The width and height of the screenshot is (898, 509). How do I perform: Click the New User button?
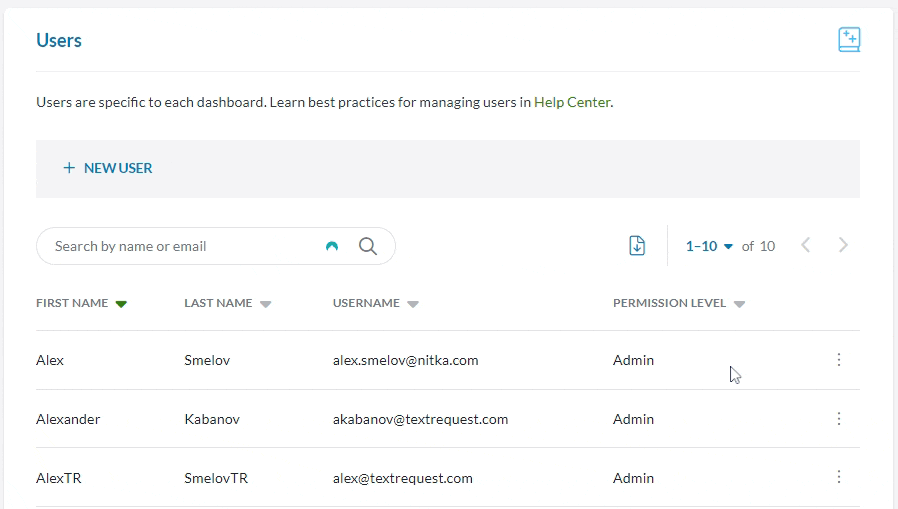click(108, 168)
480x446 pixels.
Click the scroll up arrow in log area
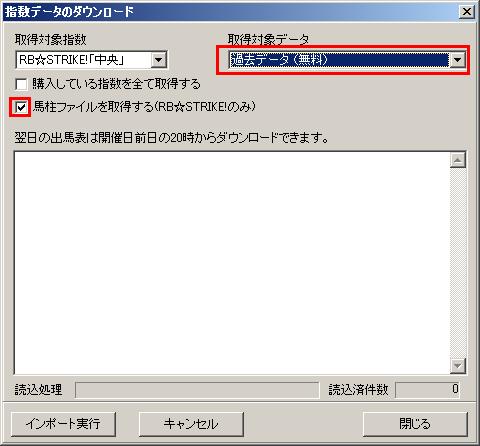[x=458, y=161]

=-=-=

Exercise brief:
Beginning with the line with "480x446 pixels.", repeat the entries above exactly, up to and including the last line, leaving out pictures.

Response to this exercise:
480x446 pixels.
Click the scroll up arrow in log area
[x=458, y=161]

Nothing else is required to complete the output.